AIM 1> Rewrite the rows from the line with "You are a computer-use agent. Screen" to the line with "[x=39, y=35]" as a numbered list, leaving out any blank lines.

* Start PAGE *

And thank you Robmobius and werp!


Finally, just as an additional idea for people to maybe ponder here, if you had agreed to be paid a fair bit of money to create an EP based around, say, different emotions for five different tracks, how would YOU do it?
(And no this isn't an offer!).
Those emotions might be simple, subtle, bold, repressed, transient, multi-faceted etc: all depending onhow you interpret building music around an emotional theme.
It would certainly be an interesting mental and arrangement challenge - especially for those who feel that a listener's emotional response can not effectively be influenced by the original artist's mood.
Honestly Doug, if someone wanted to pay me for such an EP I would tell them they have the wrong person. There are a few issues, one being that I would be making promises I'm not sure I could keep and as a result I would feel as if I am not being true to the person offering to pay me and I'm not being true to myself or my passion. Money is not a good motivator for me, I honestly believe that far too many people put money above things that should be a priority (the irony being posting this on xmas eve when commercialism reaches it's yearly high).

* End PAGE *
* Start DATA IN THIS EXERCISE *

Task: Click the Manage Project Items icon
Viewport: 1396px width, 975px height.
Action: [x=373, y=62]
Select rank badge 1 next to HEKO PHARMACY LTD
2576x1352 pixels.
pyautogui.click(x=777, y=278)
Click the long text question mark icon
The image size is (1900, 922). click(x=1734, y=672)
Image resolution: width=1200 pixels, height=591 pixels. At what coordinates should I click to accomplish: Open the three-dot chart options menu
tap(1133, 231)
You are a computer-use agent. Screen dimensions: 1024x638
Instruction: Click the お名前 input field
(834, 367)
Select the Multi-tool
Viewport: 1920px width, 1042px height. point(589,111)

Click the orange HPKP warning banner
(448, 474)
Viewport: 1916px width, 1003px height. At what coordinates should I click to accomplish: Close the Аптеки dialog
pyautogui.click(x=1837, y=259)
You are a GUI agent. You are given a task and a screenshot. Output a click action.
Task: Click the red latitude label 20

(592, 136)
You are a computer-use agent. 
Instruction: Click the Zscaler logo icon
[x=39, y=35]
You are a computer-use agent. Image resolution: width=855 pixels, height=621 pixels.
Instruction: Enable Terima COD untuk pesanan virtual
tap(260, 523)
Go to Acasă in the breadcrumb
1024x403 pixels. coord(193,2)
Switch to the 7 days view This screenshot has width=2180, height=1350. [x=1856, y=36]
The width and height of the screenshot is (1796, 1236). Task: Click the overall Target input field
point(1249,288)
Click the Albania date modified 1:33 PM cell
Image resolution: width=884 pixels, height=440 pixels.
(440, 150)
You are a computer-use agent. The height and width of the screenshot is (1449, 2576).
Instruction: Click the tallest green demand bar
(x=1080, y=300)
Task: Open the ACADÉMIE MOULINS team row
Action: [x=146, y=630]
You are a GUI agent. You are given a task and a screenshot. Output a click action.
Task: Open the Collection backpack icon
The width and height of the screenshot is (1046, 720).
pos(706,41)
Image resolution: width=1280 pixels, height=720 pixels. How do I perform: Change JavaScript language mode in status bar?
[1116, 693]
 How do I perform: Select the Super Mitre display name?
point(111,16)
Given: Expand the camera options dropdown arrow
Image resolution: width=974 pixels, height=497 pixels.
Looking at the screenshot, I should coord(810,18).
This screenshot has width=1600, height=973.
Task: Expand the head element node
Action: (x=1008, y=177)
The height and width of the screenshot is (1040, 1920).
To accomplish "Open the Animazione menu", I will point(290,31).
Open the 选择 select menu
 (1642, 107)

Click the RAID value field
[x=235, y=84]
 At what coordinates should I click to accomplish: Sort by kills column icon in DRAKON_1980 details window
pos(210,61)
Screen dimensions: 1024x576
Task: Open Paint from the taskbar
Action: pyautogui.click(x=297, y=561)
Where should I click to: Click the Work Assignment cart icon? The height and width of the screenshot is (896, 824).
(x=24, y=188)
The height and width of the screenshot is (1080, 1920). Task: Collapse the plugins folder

* End DATA IN THIS EXERCISE *

AIM 2> In the post about making an EP around emotions, translate this sentence into Spanish: "It would certainly be an interesting mental and arrangement challenge - especially for those who feel that a listener's emotional response can not effectively be influenced by the original artist's mood."

FULL ANSWER 1>
1. You are a computer-use agent. Screen dimensions: 1024x638
2. Instruction: Click the お名前 input field
3. (834, 367)
4. Select the Multi-tool
5. Viewport: 1920px width, 1042px height. point(589,111)
6. Click the orange HPKP warning banner
7. (448, 474)
8. Viewport: 1916px width, 1003px height. At what coordinates should I click to accomplish: Close the Аптеки dialog
9. pyautogui.click(x=1837, y=259)
10. You are a GUI agent. You are given a task and a screenshot. Output a click action.
11. Task: Click the red latitude label 20
12. (592, 136)
13. You are a computer-use agent. 
14. Instruction: Click the Zscaler logo icon
15. [x=39, y=35]

FULL ANSWER 2> Sin duda sería un reto interesante, tanto mental como de arreglos, sobre todo para quienes creen que el estado de ánimo del artista original no puede influir de forma eficaz en la respuesta emocional del oyente.